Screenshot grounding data
=====

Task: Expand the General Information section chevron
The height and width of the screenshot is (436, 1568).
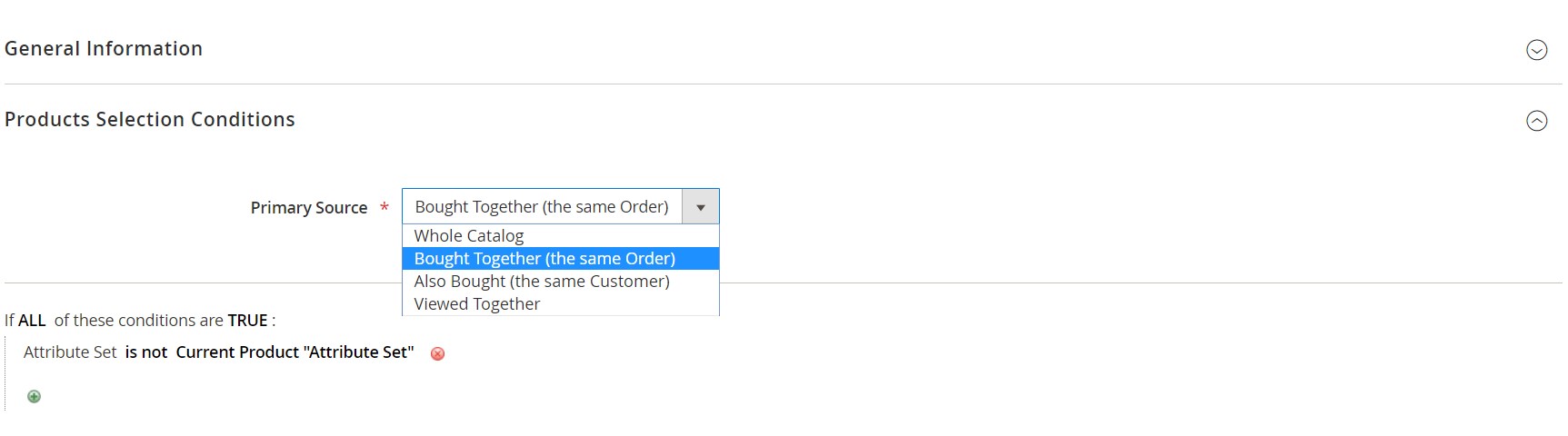Action: (1536, 50)
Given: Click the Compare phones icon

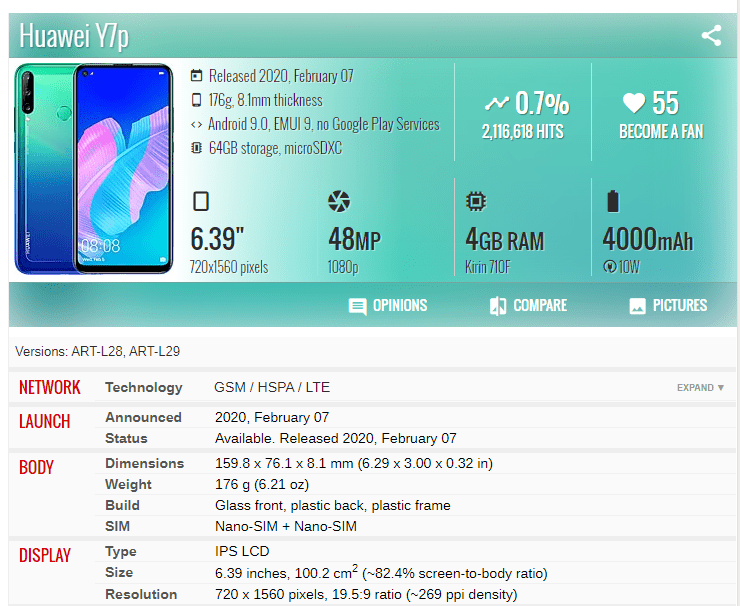Looking at the screenshot, I should 498,306.
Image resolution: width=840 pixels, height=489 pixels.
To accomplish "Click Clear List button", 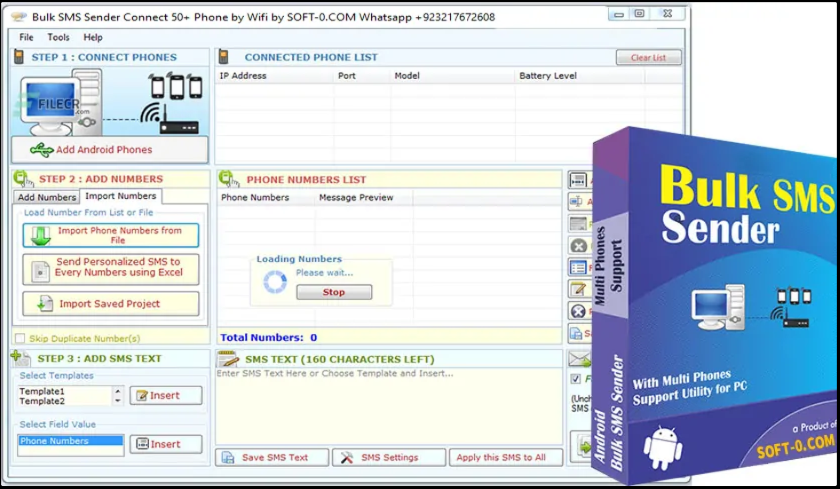I will (648, 58).
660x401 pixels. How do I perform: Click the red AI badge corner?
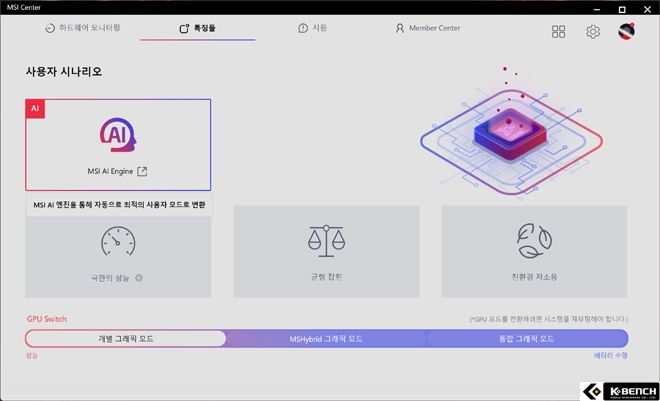tap(35, 109)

=====

YOUR OBJECTIVE
Take the line that contains "660x401 pixels. How" and every line after it to the end of the records above; quote them exactly, leaving out the pictures.

THE ANSWER
660x401 pixels. How do I perform: Click the red AI badge corner?
tap(35, 109)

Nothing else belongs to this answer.